> **WORK TO COMPLETE**
Begin at the line with "The height and" and set down each line exactly until the listing ends. Images stay out.

> **RECORD EXCERPTS**
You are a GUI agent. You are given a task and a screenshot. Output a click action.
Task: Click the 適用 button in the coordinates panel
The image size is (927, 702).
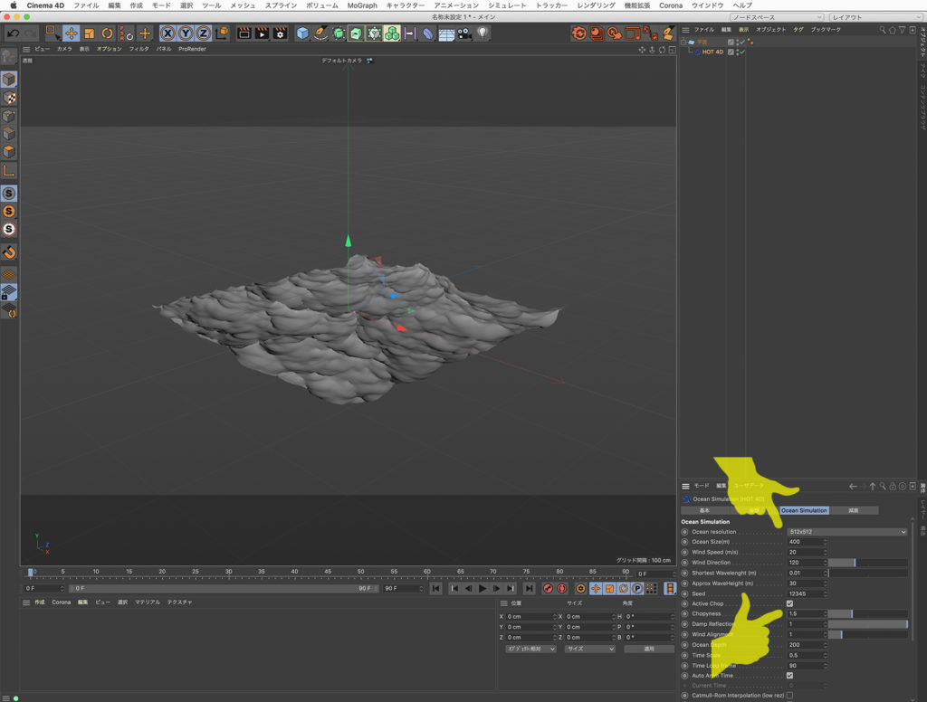[648, 649]
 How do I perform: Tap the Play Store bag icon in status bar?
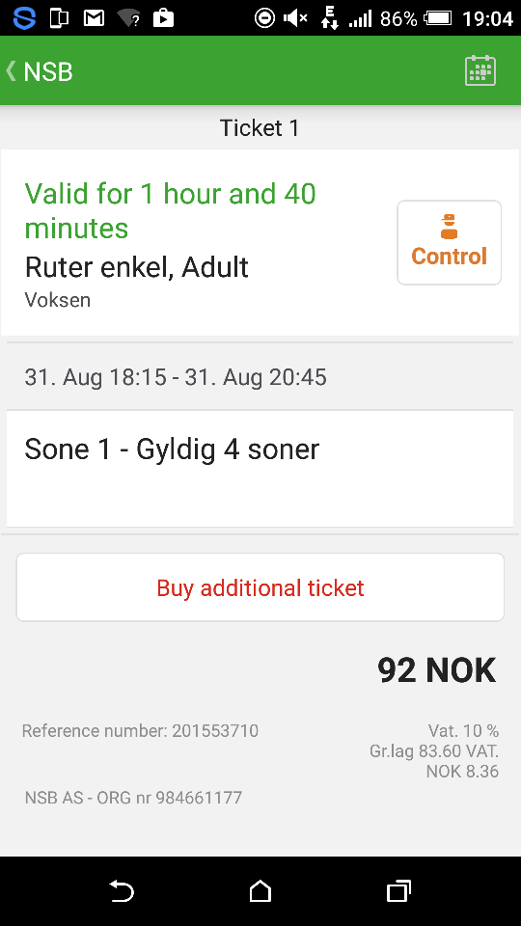click(x=163, y=18)
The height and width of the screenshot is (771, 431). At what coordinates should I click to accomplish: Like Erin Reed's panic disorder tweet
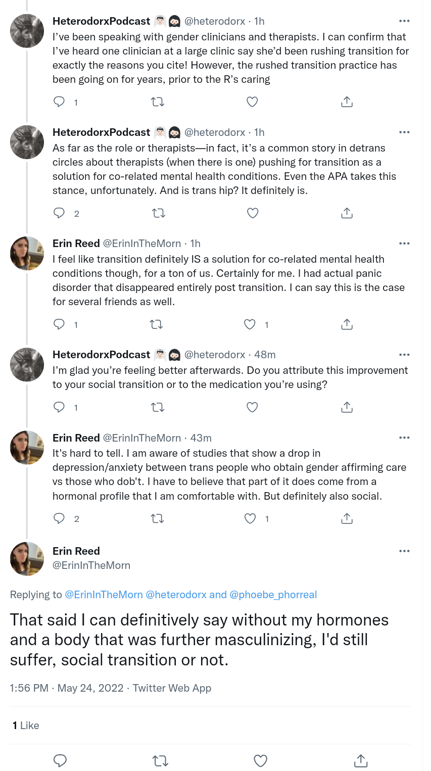250,324
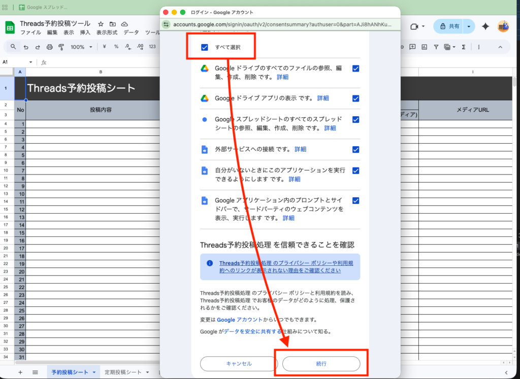The width and height of the screenshot is (520, 379).
Task: Expand the dropdown arrow beside 共有 button
Action: pyautogui.click(x=469, y=26)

> **ANSWER TO THIS PROBLEM**
The height and width of the screenshot is (771, 431). At what coordinates should I click to accomplish: Like Erin Reed's panic disorder tweet
250,324
The width and height of the screenshot is (520, 379).
Task: Expand the dropdown arrow beside 共有 button
Action: pyautogui.click(x=469, y=26)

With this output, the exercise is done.